● Text segment
============
# This notebook will help you to do:
* Import training and test data
* Univariate Analysis
* Run many ML algorithms using H2O
* Compare all model performance in test dataset
* Choosing the best model

## The Digit Recognizer dataset will be used for this demonstration

# 1. Parameters

In [None]:
#Model ID
ModelId='digit_recognizer_FML_v1'

#Setting the model target variable name
var_target = 'label'

#process outputs such as MOJO model, images and performance of tested models
OutputPath='/kaggle/temp'

#If you have a huge dataset, I should consider use a small sample for first execution
pct_sample_size = 1

# 2. Import Libraries

In [None]:
import glob
import functools
import datetime as dt
import pandas as pd
import numpy as np
import h2o
import matplotlib.pyplot as plt
import shap
from pandas_profiling import ProfileReport
from collections import defaultdict
from pandas_profiling.model.base import get_var_type
import seaborn as sns
import os
import random

# 3. Importing Data for Modeling

In [None]:
#Import bases with features for modeling
#In this case we will use titanic dataset available below
dataprep_df_full = pd.read_csv('/kaggle/input/digit-recognizer/train.csv')
#The target variavle must be integer

dataprep_df_full['label'] = dataprep_df_full['label'].astype(int)

### It is necessary to create a variable to indicate the records used in training and testing. In this case we will use the random variable, but you can use a date variable for exemple if you have a base with a reference date to fix the training base as an out of time validation.

In [None]:
random.seed(59354518745)
for i in range(len(dataprep_df_full)):
    dataprep_df_full.loc[i, ('random')] = random.random()
dataprep_df_full['dataset'] = ['train' if x <= 0.85 else 'test' for x in dataprep_df_full['random']]
dataprep_df_full = dataprep_df_full.drop(labels=['random'], axis=1)

In [None]:
#Work with a sample data if the pct_sample_size is less than 1
if pct_sample_size == 1:
    dataprep_df = dataprep_df_full
else:    
    dataprep_df = dataprep_df_full.sample(frac=pct_sample_size, replace=False, random_state=1)

## 3.1 Feature Engineering

In [None]:
X_train = dataprep_df.drop(labels=[var_target, 'dataset'], axis=1)
X_train = X_train.astype('float32')
X_train = X_train / 255
dataprep_df = pd.concat([dataprep_df.loc[:,(var_target, 'dataset')], X_train], axis=1)

# 4. Univariate Analysis

## 4.1 Pandas Profiling

##### For more details on the pandas profiling library see https://github.com/pandas-profiling/pandas-profiling


In [None]:
#Generate report
#If the database has many records or columns, the report can take a long time
#If this is the case, disable the explorative, samples, correlations, missing_diagrams, duplicates and interactions options by commenting out
profile = ProfileReport(dataprep_df, title=f"Pandas Profiling Report{ModelId}"
============
● Written task A
Copy word for word the part of the notebook from "### It is necessary" to "('random')] = random.random()".
The notebook and the rows are two separate pieces of material.

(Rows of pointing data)
============
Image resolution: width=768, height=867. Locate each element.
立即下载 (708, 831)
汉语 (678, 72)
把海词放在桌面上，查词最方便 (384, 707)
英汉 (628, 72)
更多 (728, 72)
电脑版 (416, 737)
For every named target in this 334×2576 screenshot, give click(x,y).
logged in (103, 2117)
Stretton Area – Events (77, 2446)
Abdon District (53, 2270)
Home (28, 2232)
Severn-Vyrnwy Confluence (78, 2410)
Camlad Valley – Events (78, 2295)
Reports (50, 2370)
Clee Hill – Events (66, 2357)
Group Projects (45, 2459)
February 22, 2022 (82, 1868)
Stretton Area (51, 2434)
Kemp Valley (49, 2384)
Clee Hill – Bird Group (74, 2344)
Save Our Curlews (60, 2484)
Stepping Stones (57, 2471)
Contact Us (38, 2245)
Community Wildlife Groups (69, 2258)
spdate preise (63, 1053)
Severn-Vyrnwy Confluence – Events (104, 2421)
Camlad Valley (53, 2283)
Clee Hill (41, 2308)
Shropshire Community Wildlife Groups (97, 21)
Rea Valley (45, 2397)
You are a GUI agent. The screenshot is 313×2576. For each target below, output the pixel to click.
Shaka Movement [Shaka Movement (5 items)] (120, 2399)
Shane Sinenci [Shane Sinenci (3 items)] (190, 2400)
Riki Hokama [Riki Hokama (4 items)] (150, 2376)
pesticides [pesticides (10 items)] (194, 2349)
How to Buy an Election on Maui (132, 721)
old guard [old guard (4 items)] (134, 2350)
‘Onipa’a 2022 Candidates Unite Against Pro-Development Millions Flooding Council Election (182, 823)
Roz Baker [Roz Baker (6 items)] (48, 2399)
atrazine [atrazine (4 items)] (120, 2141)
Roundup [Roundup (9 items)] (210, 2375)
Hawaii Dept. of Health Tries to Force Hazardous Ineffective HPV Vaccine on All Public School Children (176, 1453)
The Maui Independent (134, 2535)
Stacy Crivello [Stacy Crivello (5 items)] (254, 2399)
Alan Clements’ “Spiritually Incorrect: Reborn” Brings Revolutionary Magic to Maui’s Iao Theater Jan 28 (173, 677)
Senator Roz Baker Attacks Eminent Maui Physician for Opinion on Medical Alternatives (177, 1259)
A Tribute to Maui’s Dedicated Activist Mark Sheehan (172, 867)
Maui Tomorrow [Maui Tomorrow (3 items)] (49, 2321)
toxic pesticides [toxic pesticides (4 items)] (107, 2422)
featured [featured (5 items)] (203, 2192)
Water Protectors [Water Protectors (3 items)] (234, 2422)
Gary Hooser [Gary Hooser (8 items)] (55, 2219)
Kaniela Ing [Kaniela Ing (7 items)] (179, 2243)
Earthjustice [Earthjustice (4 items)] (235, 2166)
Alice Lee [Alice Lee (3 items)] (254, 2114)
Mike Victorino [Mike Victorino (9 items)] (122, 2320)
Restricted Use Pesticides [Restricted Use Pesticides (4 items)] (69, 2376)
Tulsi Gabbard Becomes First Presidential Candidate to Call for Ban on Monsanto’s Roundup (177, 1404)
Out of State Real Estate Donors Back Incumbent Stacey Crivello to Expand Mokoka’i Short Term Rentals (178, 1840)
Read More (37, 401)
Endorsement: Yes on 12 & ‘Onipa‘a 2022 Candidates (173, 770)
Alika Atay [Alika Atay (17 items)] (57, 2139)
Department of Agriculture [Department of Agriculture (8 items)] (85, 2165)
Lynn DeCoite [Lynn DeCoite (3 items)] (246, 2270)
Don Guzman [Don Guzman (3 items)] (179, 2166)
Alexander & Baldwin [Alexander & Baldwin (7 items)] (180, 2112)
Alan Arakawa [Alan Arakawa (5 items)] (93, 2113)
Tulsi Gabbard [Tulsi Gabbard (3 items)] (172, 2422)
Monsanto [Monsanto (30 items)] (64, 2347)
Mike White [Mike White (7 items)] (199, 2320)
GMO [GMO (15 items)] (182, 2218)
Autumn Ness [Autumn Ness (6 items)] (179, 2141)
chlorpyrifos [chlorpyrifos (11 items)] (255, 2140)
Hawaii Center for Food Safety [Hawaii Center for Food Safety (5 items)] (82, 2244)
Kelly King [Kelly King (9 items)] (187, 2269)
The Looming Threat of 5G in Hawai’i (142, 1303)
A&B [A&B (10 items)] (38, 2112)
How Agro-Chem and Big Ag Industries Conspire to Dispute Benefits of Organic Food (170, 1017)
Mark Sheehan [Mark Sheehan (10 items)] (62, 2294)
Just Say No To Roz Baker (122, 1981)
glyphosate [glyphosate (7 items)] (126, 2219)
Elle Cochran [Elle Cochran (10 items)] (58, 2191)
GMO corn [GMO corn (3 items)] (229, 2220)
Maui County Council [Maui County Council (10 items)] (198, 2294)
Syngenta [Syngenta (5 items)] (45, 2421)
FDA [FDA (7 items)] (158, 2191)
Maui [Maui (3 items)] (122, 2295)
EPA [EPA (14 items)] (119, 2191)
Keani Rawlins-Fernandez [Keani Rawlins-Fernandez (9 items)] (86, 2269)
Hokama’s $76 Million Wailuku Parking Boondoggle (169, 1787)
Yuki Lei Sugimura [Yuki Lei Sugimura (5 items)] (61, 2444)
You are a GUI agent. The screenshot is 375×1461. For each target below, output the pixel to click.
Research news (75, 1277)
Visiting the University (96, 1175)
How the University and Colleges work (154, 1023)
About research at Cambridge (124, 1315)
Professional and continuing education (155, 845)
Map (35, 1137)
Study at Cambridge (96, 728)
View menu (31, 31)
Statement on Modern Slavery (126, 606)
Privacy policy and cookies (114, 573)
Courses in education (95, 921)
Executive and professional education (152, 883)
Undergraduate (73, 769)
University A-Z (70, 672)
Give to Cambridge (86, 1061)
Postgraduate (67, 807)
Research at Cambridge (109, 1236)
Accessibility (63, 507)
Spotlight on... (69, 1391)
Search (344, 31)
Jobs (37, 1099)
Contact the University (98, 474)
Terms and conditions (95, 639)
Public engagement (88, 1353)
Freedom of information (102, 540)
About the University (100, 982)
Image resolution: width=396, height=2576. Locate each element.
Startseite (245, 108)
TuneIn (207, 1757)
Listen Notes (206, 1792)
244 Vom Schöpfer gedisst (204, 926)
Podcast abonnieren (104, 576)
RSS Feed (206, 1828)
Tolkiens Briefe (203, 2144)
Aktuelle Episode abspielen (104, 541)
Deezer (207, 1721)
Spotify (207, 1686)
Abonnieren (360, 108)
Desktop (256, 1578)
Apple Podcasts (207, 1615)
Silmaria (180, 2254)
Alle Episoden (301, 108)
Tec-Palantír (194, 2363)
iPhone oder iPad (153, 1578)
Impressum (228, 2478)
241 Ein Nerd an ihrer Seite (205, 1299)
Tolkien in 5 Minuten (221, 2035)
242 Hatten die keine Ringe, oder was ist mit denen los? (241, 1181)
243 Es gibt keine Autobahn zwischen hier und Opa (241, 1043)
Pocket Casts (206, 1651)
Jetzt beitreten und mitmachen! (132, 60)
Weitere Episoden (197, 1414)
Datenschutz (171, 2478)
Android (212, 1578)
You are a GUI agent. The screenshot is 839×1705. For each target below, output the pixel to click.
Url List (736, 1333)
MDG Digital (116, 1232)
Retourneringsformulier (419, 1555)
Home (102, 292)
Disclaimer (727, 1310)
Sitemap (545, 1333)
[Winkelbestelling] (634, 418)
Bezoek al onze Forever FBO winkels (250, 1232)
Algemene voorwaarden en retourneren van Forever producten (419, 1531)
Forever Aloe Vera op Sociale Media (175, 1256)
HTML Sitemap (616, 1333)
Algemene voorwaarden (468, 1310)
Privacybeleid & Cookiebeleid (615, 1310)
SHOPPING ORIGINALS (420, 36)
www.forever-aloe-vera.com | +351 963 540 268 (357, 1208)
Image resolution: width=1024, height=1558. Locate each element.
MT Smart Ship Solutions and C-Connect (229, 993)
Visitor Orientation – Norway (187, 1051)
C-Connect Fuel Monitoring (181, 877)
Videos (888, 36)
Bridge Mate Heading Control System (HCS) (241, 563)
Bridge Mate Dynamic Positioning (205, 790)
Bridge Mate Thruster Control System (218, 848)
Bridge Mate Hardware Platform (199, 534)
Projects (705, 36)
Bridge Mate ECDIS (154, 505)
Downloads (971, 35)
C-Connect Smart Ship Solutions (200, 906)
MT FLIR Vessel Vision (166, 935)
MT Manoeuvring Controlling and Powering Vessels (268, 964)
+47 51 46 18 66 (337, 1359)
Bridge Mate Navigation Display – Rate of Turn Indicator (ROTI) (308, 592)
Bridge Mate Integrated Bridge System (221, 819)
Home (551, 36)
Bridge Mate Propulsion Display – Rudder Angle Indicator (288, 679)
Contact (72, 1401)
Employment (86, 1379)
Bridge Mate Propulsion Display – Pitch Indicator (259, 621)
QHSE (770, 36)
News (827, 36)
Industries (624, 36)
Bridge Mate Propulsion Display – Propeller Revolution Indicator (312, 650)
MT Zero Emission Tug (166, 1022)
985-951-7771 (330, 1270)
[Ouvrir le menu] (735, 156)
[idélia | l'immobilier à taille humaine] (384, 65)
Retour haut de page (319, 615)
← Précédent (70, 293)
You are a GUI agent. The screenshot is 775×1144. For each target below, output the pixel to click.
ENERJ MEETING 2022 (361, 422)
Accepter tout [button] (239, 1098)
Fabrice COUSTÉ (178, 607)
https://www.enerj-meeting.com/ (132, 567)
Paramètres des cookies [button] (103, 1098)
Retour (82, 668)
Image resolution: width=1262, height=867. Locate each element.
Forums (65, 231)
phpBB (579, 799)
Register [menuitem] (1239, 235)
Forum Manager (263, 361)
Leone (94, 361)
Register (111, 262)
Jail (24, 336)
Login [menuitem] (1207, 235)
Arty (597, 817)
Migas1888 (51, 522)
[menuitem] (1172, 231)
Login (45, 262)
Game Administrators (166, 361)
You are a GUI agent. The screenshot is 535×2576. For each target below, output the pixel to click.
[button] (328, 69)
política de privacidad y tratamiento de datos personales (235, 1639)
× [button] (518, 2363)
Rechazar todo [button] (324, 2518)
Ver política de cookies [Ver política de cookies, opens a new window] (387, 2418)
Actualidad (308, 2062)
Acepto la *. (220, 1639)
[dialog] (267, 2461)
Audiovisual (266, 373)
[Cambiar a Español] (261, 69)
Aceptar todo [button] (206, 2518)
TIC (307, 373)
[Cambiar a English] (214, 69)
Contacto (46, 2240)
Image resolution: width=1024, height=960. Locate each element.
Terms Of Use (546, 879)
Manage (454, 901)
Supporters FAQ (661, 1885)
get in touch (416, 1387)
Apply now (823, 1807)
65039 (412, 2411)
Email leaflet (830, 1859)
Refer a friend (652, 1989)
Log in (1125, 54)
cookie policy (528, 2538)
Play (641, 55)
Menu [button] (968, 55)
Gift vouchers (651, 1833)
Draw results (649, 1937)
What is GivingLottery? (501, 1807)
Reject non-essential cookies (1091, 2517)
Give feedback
============
● Written task B
Please switch "Events" to "Activities" in the rows from the first line to the line with "Kemp Valley (49, 2384)", changing nothing else. Return only those lines.

● Task result A
### It is necessary to create a variable to indicate the records used in training and testing. In this case we will use the random variable, but you can use a date variable for exemple if you have a base with a reference date to fix the training base as an out of time validation.

In [None]:
random.seed(59354518745)
for i in range(len(dataprep_df_full)):
    dataprep_df_full.loc[i, ('random')] = random.random()

● Task result B
Image resolution: width=768, height=867. Locate each element.
立即下载 (708, 831)
汉语 (678, 72)
把海词放在桌面上，查词最方便 (384, 707)
英汉 (628, 72)
更多 (728, 72)
电脑版 (416, 737)
For every named target in this 334×2576 screenshot, give click(x,y).
logged in (103, 2117)
Stretton Area – Activities (77, 2446)
Abdon District (53, 2270)
Home (28, 2232)
Severn-Vyrnwy Confluence (78, 2410)
Camlad Valley – Activities (78, 2295)
Reports (50, 2370)
Clee Hill – Activities (66, 2357)
Group Projects (45, 2459)
February 22, 2022 (82, 1868)
Stretton Area (51, 2434)
Kemp Valley (49, 2384)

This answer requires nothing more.